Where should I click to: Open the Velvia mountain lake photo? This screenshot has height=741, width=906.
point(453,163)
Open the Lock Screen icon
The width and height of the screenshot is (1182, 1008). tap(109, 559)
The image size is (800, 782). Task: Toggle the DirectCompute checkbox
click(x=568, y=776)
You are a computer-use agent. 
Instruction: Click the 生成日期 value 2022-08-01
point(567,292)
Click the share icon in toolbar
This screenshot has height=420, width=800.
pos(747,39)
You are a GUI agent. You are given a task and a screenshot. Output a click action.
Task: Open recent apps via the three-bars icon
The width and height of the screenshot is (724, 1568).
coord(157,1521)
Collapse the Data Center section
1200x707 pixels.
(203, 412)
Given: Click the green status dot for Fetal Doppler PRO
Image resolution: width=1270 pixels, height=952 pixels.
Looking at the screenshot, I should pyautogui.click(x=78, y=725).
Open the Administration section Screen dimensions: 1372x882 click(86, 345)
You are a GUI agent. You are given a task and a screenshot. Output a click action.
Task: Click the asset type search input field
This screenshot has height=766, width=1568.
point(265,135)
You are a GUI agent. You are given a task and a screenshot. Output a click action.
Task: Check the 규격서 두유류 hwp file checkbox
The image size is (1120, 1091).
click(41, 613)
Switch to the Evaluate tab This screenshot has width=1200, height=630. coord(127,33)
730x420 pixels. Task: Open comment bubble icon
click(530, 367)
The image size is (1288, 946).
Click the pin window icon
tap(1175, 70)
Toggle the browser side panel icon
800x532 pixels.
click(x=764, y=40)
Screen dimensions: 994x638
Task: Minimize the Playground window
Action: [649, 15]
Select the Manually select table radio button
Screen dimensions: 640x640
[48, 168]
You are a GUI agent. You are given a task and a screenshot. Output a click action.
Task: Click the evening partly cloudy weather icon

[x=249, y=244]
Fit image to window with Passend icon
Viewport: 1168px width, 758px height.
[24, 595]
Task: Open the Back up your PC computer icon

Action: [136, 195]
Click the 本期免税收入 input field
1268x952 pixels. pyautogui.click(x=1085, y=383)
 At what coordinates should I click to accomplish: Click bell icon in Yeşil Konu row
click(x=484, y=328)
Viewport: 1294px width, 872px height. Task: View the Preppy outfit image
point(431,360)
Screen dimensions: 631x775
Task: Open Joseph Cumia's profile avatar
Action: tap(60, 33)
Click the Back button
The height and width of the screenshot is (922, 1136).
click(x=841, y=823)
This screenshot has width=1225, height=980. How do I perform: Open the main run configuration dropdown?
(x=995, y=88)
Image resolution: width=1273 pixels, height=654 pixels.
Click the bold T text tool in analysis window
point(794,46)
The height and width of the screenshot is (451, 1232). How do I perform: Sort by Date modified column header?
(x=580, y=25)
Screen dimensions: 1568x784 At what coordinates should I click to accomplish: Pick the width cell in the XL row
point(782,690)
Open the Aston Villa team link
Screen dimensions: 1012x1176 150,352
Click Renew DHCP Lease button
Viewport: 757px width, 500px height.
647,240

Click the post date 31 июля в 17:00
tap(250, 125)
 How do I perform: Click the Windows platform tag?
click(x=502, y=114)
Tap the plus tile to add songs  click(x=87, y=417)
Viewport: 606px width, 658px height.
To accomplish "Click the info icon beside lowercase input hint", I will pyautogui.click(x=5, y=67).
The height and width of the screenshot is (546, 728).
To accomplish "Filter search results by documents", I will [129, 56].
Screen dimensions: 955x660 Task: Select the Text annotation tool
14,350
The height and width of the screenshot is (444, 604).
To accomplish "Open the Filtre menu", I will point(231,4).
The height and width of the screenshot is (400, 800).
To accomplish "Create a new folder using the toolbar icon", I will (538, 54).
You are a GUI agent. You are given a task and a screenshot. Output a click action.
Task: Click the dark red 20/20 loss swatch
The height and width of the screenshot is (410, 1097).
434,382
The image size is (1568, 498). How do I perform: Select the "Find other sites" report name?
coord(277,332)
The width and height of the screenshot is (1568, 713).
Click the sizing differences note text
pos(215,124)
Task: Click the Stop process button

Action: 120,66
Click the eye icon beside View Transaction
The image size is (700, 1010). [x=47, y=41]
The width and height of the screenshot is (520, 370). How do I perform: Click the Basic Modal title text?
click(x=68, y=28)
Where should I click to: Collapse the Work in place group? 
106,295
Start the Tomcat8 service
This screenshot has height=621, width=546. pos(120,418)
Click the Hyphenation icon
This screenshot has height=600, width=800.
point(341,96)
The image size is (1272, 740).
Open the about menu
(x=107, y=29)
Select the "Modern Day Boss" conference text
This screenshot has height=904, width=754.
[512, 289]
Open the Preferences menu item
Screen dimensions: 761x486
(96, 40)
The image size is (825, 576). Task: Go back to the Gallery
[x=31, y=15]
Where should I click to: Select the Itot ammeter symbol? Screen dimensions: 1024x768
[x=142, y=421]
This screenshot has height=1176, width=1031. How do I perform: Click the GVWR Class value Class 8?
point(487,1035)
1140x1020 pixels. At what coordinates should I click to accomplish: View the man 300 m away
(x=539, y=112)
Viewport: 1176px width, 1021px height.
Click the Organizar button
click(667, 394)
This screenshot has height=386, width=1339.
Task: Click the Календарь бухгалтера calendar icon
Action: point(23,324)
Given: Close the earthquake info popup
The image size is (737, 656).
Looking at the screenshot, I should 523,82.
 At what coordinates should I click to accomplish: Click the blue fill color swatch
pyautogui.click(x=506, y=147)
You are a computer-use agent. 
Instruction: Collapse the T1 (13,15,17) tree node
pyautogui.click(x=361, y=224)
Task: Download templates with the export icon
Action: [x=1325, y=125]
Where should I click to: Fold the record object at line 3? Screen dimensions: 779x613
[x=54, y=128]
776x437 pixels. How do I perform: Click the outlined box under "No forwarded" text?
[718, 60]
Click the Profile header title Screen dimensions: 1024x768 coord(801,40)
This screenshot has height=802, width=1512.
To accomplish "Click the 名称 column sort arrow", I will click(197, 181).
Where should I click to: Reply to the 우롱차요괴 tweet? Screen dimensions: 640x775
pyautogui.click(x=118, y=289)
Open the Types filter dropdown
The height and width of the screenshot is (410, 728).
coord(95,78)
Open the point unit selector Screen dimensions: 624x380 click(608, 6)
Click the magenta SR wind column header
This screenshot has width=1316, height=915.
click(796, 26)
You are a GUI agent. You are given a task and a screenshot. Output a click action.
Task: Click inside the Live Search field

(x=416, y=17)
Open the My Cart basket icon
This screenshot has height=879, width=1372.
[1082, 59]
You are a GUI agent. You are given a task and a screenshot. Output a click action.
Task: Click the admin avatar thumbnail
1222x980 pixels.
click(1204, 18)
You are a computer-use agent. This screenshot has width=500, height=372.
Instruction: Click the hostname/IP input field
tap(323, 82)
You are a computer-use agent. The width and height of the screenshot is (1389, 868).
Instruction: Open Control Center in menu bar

_ _ _ _

| WORK TO BE COMPLETED |
A word-for-word copy of all the entries above is required.

| WRITTEN SOLUTION |
Where should I click to: Open the Velvia mountain lake photo? This screenshot has height=741, width=906.
point(453,163)
Open the Lock Screen icon
The width and height of the screenshot is (1182, 1008). tap(109, 559)
The image size is (800, 782). Task: Toggle the DirectCompute checkbox
click(x=568, y=776)
You are a computer-use agent. 
Instruction: Click the 生成日期 value 2022-08-01
point(567,292)
Click the share icon in toolbar
This screenshot has height=420, width=800.
pos(747,39)
You are a GUI agent. You are given a task and a screenshot. Output a click action.
Task: Open recent apps via the three-bars icon
The width and height of the screenshot is (724, 1568).
coord(157,1521)
Collapse the Data Center section
1200x707 pixels.
(203, 412)
Given: Click the green status dot for Fetal Doppler PRO
Image resolution: width=1270 pixels, height=952 pixels.
Looking at the screenshot, I should pyautogui.click(x=78, y=725).
Open the Administration section Screen dimensions: 1372x882 click(86, 345)
You are a GUI agent. You are given a task and a screenshot. Output a click action.
Task: Click the asset type search input field
This screenshot has height=766, width=1568.
point(265,135)
You are a GUI agent. You are given a task and a screenshot. Output a click action.
Task: Check the 규격서 두유류 hwp file checkbox
The image size is (1120, 1091).
click(41, 613)
Switch to the Evaluate tab This screenshot has width=1200, height=630. coord(127,33)
730x420 pixels. Task: Open comment bubble icon
click(530, 367)
The image size is (1288, 946).
Click the pin window icon
tap(1175, 70)
Toggle the browser side panel icon
800x532 pixels.
click(x=764, y=40)
Screen dimensions: 994x638
Task: Minimize the Playground window
Action: [649, 15]
Select the Manually select table radio button
Screen dimensions: 640x640
[48, 168]
You are a GUI agent. You are given a task and a screenshot. Output a click action.
Task: Click the evening partly cloudy weather icon

[x=249, y=244]
Fit image to window with Passend icon
Viewport: 1168px width, 758px height.
[24, 595]
Task: Open the Back up your PC computer icon

Action: [136, 195]
Click the 本期免税收入 input field
1268x952 pixels. pyautogui.click(x=1085, y=383)
 At what coordinates should I click to accomplish: Click bell icon in Yeşil Konu row
click(x=484, y=328)
Viewport: 1294px width, 872px height. Task: View the Preppy outfit image
point(431,360)
Screen dimensions: 631x775
Task: Open Joseph Cumia's profile avatar
Action: tap(60, 33)
Click the Back button
The height and width of the screenshot is (922, 1136).
click(x=841, y=823)
This screenshot has width=1225, height=980. How do I perform: Open the main run configuration dropdown?
(x=995, y=88)
Image resolution: width=1273 pixels, height=654 pixels.
Click the bold T text tool in analysis window
point(794,46)
The height and width of the screenshot is (451, 1232). How do I perform: Sort by Date modified column header?
(x=580, y=25)
Screen dimensions: 1568x784 At what coordinates should I click to accomplish: Pick the width cell in the XL row
point(782,690)
Open the Aston Villa team link
Screen dimensions: 1012x1176 150,352
Click Renew DHCP Lease button
Viewport: 757px width, 500px height.
647,240

Click the post date 31 июля в 17:00
tap(250, 125)
 How do I perform: Click the Windows platform tag?
click(x=502, y=114)
Tap the plus tile to add songs  click(x=87, y=417)
Viewport: 606px width, 658px height.
To accomplish "Click the info icon beside lowercase input hint", I will pyautogui.click(x=5, y=67).
The height and width of the screenshot is (546, 728).
To accomplish "Filter search results by documents", I will [129, 56].
Screen dimensions: 955x660 Task: Select the Text annotation tool
14,350
The height and width of the screenshot is (444, 604).
To accomplish "Open the Filtre menu", I will point(231,4).
The height and width of the screenshot is (400, 800).
To accomplish "Create a new folder using the toolbar icon", I will (538, 54).
You are a GUI agent. You are given a task and a screenshot. Output a click action.
Task: Click the dark red 20/20 loss swatch
The height and width of the screenshot is (410, 1097).
434,382
The image size is (1568, 498). How do I perform: Select the "Find other sites" report name?
coord(277,332)
The width and height of the screenshot is (1568, 713).
Click the sizing differences note text
pos(215,124)
Task: Click the Stop process button

Action: 120,66
Click the eye icon beside View Transaction
The image size is (700, 1010). [x=47, y=41]
The width and height of the screenshot is (520, 370). How do I perform: Click the Basic Modal title text?
click(x=68, y=28)
Where should I click to: Collapse the Work in place group? 
106,295
Start the Tomcat8 service
This screenshot has height=621, width=546. pos(120,418)
Click the Hyphenation icon
This screenshot has height=600, width=800.
point(341,96)
The image size is (1272, 740).
Open the about menu
(x=107, y=29)
Select the "Modern Day Boss" conference text
This screenshot has height=904, width=754.
[512, 289]
Open the Preferences menu item
Screen dimensions: 761x486
(96, 40)
The image size is (825, 576). Task: Go back to the Gallery
[x=31, y=15]
Where should I click to: Select the Itot ammeter symbol? Screen dimensions: 1024x768
[x=142, y=421]
This screenshot has height=1176, width=1031. How do I perform: Click the GVWR Class value Class 8?
point(487,1035)
1140x1020 pixels. At what coordinates should I click to accomplish: View the man 300 m away
(x=539, y=112)
Viewport: 1176px width, 1021px height.
Click the Organizar button
click(667, 394)
This screenshot has height=386, width=1339.
Task: Click the Календарь бухгалтера calendar icon
Action: point(23,324)
Given: Close the earthquake info popup
The image size is (737, 656).
Looking at the screenshot, I should 523,82.
 At what coordinates should I click to accomplish: Click the blue fill color swatch
pyautogui.click(x=506, y=147)
You are a computer-use agent. 
Instruction: Collapse the T1 (13,15,17) tree node
pyautogui.click(x=361, y=224)
Task: Download templates with the export icon
Action: [x=1325, y=125]
Where should I click to: Fold the record object at line 3? Screen dimensions: 779x613
[x=54, y=128]
776x437 pixels. How do I perform: Click the outlined box under "No forwarded" text?
[718, 60]
Click the Profile header title Screen dimensions: 1024x768 coord(801,40)
This screenshot has height=802, width=1512.
To accomplish "Click the 名称 column sort arrow", I will click(197, 181).
Where should I click to: Reply to the 우롱차요괴 tweet? Screen dimensions: 640x775
pyautogui.click(x=118, y=289)
Open the Types filter dropdown
The height and width of the screenshot is (410, 728).
coord(95,78)
Open the point unit selector Screen dimensions: 624x380 click(608, 6)
Click the magenta SR wind column header
This screenshot has width=1316, height=915.
click(796, 26)
You are a GUI agent. You are given a task and a screenshot. Output a click action.
Task: Click inside the Live Search field

(x=416, y=17)
Open the My Cart basket icon
This screenshot has height=879, width=1372.
[1082, 59]
You are a GUI agent. You are given a task and a screenshot. Output a click action.
Task: Click the admin avatar thumbnail
1222x980 pixels.
click(1204, 18)
You are a computer-use agent. This screenshot has width=500, height=372.
Instruction: Click the hostname/IP input field
tap(323, 82)
You are a computer-use agent. The width and height of the screenshot is (1389, 868).
Instruction: Open Control Center in menu bar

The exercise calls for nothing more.